_Work item:_ An acceptable answer repeats exactly the line with "회전근개파열 (216, 531)" and each line after it through the end of the entries, and includes nothing else.

_Provided records:_
***

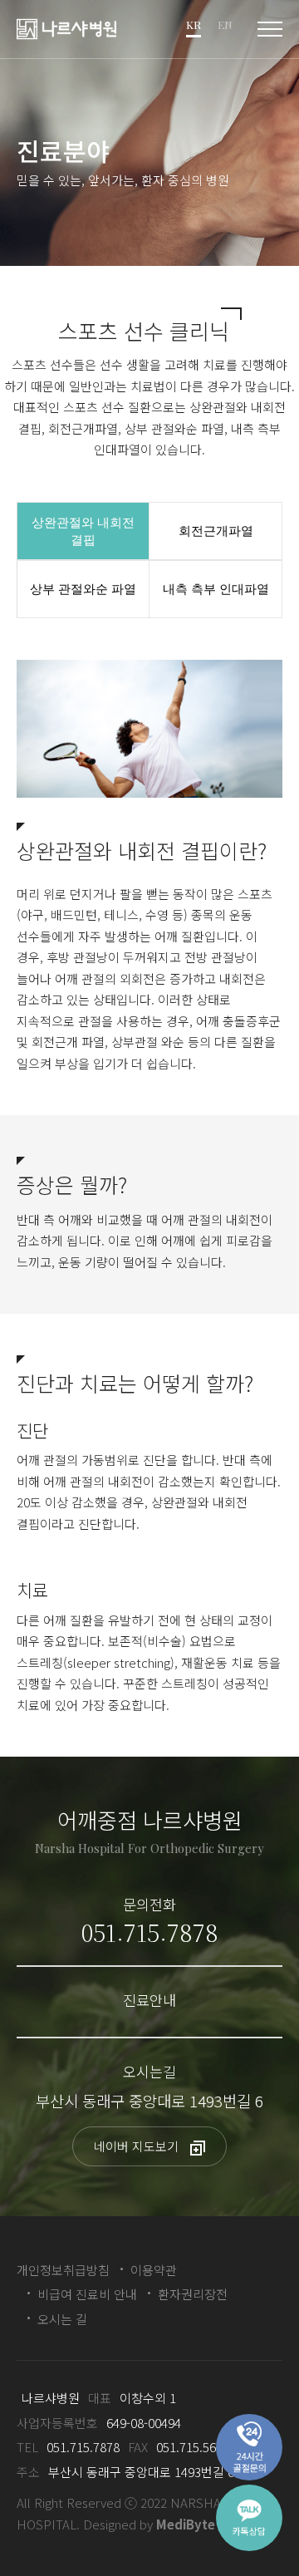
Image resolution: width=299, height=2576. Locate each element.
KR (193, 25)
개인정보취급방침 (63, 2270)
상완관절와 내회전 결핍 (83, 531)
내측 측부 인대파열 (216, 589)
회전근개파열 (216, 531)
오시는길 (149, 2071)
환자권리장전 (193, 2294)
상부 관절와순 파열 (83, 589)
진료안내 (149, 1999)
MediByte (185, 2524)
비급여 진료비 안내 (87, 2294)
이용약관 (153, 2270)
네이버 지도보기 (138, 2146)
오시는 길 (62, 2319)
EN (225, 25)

***

_Solution below:_
회전근개파열 (216, 531)
오시는길 (149, 2071)
환자권리장전 (193, 2294)
상부 관절와순 파열 (83, 589)
진료안내 (149, 1999)
MediByte (185, 2524)
비급여 진료비 안내 (87, 2294)
이용약관 (153, 2270)
네이버 지도보기 (138, 2146)
오시는 길 (62, 2319)
EN (225, 25)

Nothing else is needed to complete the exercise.